あなたに逢えて、私は

ぴよこ

第1話

 あなたに逢えて、私は──




 おぼつかない両脚、音を忘れた喉、虚ろな視界。

 今ここは一体どこで、何時で、私は何をしたいのか。それさえも分からなくて途方に暮れる。

 たらりと頬を滑る汗は冷たくて、身体が小刻みに揺れた。


 死ぬのかな、なんて。

 死んでもいいけれど、私は。私には確か、そう。

 いるんだ、こんないつ死んでも構わないような、世間に見放された私にも、たった一人だけ。私が死んだら泣いてくれるような人が。

 いるんだ、いたんだ。




「綺麗なブロンドだね」

 かつては杜の都と謳われていたこの腐った街で、汚い私に視線を合わせた一人の青年。

 高級そうなスーツを身に纏った、少し背の高い人。

 歳は私とさほど変わらないだろうか。翡翠そのものが埋め込まれたようなその瞳は、真っ直ぐに私を捉えた。

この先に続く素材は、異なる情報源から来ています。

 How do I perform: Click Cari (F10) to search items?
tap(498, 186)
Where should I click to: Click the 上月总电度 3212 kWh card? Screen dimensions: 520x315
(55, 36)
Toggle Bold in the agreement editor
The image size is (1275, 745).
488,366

 ここを歩く人間は、まるで汚物を見るかのような視線を私に浴びせかけるのに、いやそれはまだ良い方で、殆どは私など最初からそこにはいなかったかのように扱うばかりであるのに。

 この男は違う。

 ただの好奇心のような、ちょっとした暇潰しのような。そんな声色で私を呼び止めた。

 そんな雰囲気だった。


 どうせ物珍しさで声をかけたのだ、お金持ちの坊ちゃんなんて、きっと私のような者を見るのは初めてだろう。

 私は特に何も考えず、ただ何事もなかったかのようにじっとその場でだんまりを決め込んだ。

 自分は汚染された空気で、排気ガスで、人ではないのだ。だから言葉など持ってはいないし、応える義務もない。

 もう少し眠ろう。

 そう、目を閉じようとした刹那。


 肩を掴まれ、瞬時に薄汚れたフードを外され、顎を持ち上げられた。そこに、躊躇いは存在しなかった。


「うん、やっぱり綺麗だ」


 何なの、この人は一体どういうつもりなの。

 私は綺麗などという単語とは程遠い、遠い存在だ。

 もしかしたら存在などしてはいないものなのかもしれないのに。

 意味がわからない、何が面白くて、私のようなものをおちょくっているのだろう。

 不思議でたまらなかった。

 私に触れられることのできる人間なんて、いないと思っていたのに。


「もったいないよ。君はここにいるべきじゃない」


 何を言いたいの?何がしたいの。


「おいで、君は今から僕の友達だ。そうだ、名前はシェリー。シェリーにしよう」


 私をないものとして扱う人間とはまた別の、私の意志を必要としていないような、この人だけの世界。


 そうか、私は飼われるのか。

 理解した瞬間にもう何もかもどうでもよくなって、ただただ言われるがままに彼の手を取った。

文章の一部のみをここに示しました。